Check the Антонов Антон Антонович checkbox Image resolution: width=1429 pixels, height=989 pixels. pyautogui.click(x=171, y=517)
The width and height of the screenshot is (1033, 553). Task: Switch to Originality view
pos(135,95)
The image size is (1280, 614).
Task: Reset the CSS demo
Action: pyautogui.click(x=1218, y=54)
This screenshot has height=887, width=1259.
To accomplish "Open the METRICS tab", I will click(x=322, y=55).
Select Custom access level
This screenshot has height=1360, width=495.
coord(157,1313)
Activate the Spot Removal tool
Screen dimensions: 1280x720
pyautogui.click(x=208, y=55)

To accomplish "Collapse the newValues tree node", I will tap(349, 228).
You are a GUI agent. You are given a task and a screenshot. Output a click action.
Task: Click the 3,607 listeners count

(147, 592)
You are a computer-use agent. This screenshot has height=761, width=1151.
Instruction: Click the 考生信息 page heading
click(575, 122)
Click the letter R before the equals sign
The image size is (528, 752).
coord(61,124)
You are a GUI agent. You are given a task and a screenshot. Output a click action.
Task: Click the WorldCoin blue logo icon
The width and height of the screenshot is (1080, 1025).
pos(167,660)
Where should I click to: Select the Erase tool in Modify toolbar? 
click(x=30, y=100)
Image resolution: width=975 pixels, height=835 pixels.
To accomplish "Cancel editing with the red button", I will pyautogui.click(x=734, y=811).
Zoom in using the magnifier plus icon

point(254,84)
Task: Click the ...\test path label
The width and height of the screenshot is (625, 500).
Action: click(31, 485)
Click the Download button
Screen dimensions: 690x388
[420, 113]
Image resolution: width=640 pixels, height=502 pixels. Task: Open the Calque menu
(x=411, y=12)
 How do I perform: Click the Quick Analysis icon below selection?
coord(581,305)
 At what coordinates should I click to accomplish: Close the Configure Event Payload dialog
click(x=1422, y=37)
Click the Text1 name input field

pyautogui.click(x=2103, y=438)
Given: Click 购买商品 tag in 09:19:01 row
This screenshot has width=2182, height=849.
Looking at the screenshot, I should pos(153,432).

-------

**WHAT NEEDS TO BE DONE**
Produce exactly the lines from the one containing "Click the Text1 name input field" through the final line of the records above, both included, and no others.

**RESULT**
Click the Text1 name input field

pyautogui.click(x=2103, y=438)
Given: Click 购买商品 tag in 09:19:01 row
This screenshot has width=2182, height=849.
Looking at the screenshot, I should pos(153,432).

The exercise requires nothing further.